◆ **What the exercise asks**
Lay out the records as a JSON list of strings, one string per line and no blank lines. Begin at the line that has "You are a GUI", stop after the line that has "click(42, 126)", and leave the pictures out.

◆ **Material provided**
╭──
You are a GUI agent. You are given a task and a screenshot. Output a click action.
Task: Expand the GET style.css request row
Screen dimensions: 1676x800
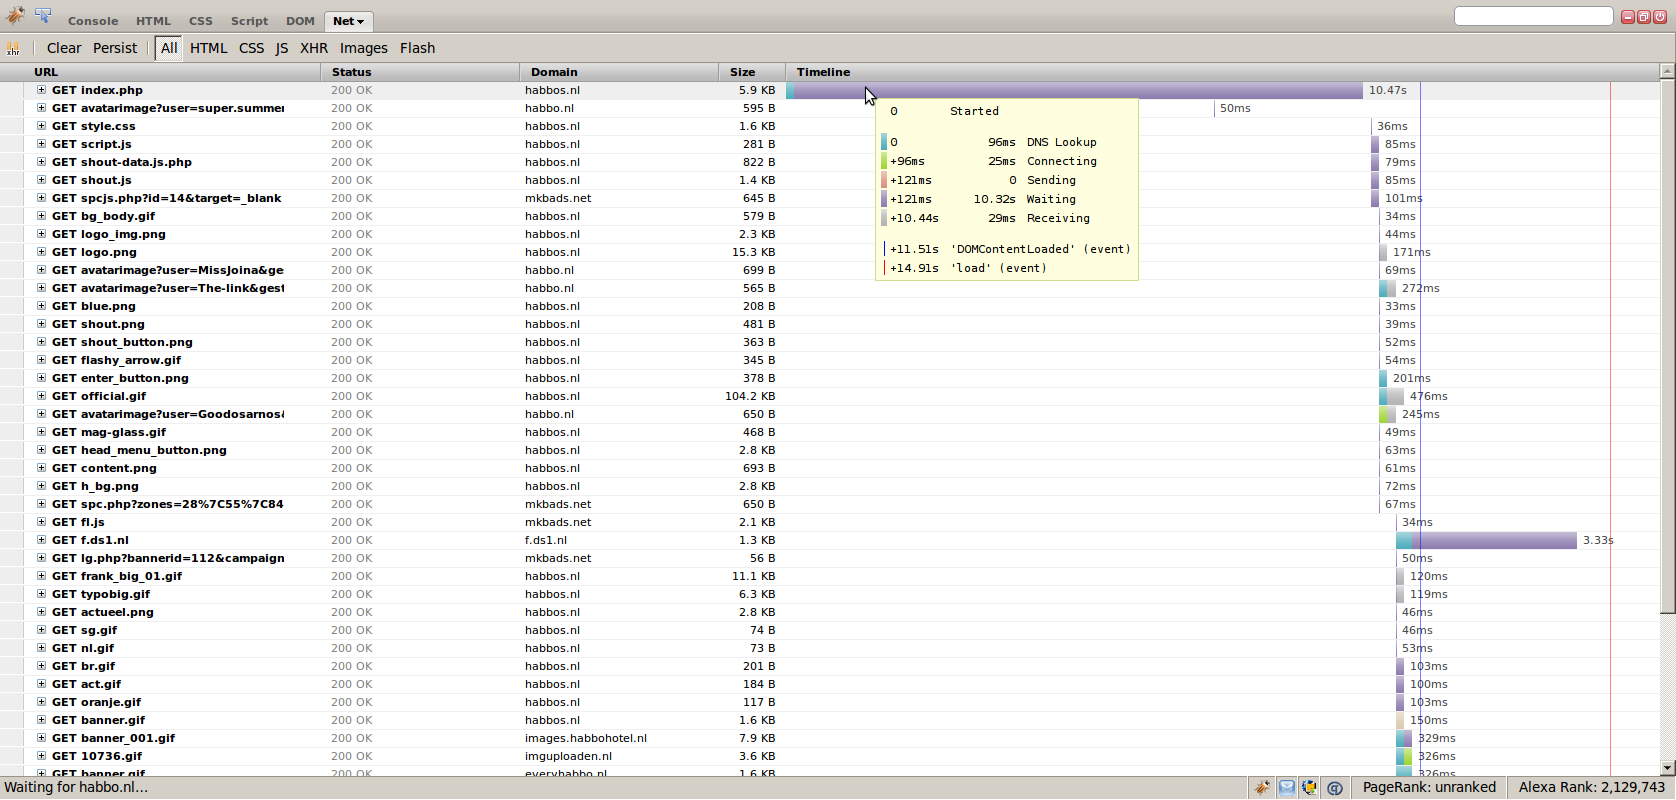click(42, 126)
╰──
╭──
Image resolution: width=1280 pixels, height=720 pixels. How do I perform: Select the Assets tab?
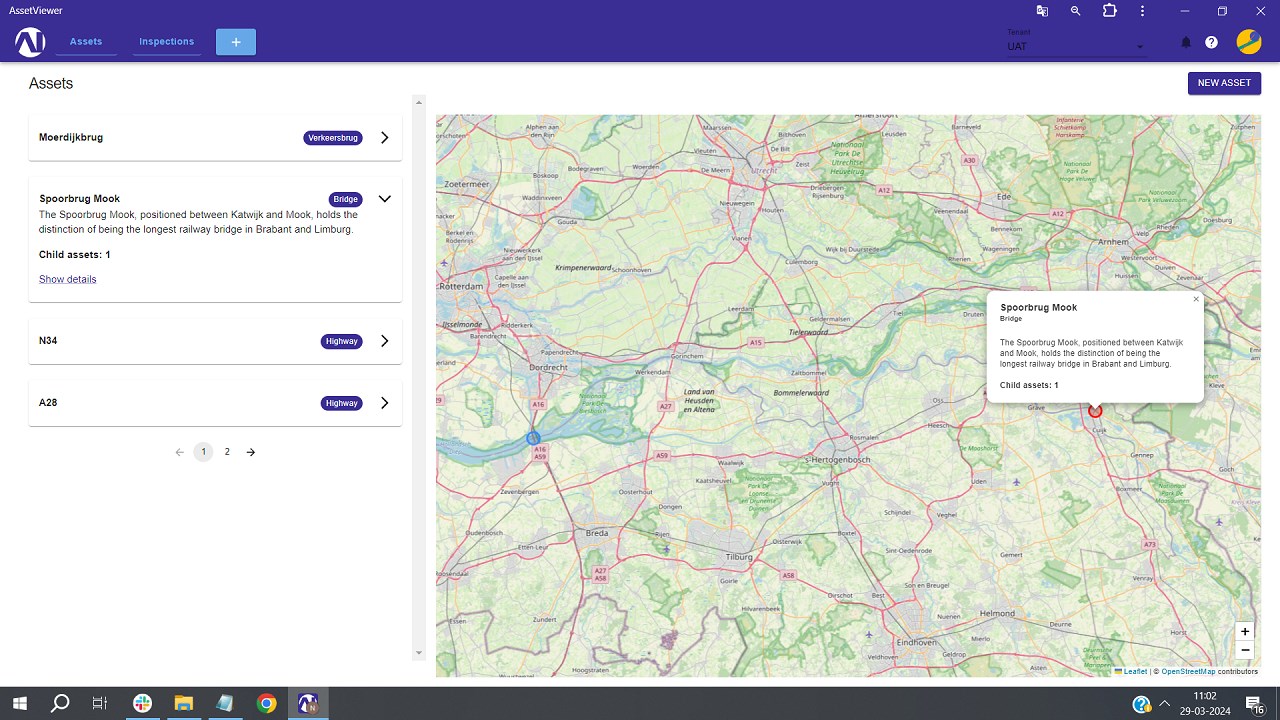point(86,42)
╰──
◆ **Reply to the exercise**
[
  "You are a GUI agent. You are given a task and a screenshot. Output a click action.",
  "Task: Expand the GET style.css request row",
  "Screen dimensions: 1676x800",
  "click(42, 126)"
]